* **Material provided**:
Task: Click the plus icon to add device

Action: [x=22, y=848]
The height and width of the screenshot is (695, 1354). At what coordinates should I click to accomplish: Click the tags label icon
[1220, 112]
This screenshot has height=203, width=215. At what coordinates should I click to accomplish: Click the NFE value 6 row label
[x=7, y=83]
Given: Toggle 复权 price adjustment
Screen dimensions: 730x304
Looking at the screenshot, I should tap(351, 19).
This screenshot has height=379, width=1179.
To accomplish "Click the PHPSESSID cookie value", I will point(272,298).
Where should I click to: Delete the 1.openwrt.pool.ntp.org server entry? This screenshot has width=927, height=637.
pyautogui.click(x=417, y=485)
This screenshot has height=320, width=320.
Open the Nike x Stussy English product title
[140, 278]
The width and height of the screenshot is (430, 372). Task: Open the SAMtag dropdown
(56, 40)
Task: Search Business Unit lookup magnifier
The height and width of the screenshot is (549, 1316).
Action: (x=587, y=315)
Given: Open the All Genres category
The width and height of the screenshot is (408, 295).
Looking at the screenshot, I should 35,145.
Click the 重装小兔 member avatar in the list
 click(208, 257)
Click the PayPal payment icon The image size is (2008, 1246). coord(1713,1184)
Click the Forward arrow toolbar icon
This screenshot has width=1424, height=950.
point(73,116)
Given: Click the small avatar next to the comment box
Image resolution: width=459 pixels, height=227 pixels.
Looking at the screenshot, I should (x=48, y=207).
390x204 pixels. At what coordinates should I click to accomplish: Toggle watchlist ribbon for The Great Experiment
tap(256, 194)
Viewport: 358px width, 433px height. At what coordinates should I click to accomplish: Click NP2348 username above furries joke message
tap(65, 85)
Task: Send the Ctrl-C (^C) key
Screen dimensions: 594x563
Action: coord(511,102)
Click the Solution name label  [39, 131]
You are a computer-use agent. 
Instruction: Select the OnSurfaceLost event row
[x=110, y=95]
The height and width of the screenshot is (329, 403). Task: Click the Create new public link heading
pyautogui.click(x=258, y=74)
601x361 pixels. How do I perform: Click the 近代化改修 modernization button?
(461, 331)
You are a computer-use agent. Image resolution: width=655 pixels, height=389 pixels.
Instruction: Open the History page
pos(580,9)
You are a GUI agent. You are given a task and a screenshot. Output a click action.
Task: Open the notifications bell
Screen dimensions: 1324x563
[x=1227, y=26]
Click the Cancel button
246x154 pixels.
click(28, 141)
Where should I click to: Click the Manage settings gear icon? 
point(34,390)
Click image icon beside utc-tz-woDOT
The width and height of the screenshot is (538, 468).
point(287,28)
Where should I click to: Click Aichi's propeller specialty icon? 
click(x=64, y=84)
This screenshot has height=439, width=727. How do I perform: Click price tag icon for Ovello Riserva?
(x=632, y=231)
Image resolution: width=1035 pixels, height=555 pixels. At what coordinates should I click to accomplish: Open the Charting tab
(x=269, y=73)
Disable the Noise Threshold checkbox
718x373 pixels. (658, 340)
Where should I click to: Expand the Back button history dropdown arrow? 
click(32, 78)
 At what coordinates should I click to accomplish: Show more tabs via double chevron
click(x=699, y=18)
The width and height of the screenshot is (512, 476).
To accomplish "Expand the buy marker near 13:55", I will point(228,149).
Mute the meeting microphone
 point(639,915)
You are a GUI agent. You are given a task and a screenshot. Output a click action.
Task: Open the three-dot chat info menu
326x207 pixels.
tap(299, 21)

* **Exercise directions**:
Please retype exactly the line containing "This screenshot has height=439, width=727." and each line after it to the end of the records, and nothing more.

* **Answer for the task**:
This screenshot has height=439, width=727. How do I perform: Click price tag icon for Ovello Riserva?
(x=632, y=231)
Image resolution: width=1035 pixels, height=555 pixels. At what coordinates should I click to accomplish: Open the Charting tab
(x=269, y=73)
Disable the Noise Threshold checkbox
718x373 pixels. (658, 340)
Where should I click to: Expand the Back button history dropdown arrow? 
click(32, 78)
 At what coordinates should I click to accomplish: Show more tabs via double chevron
click(x=699, y=18)
The width and height of the screenshot is (512, 476).
To accomplish "Expand the buy marker near 13:55", I will point(228,149).
Mute the meeting microphone
 point(639,915)
You are a GUI agent. You are given a task and a screenshot. Output a click action.
Task: Open the three-dot chat info menu
326x207 pixels.
tap(299, 21)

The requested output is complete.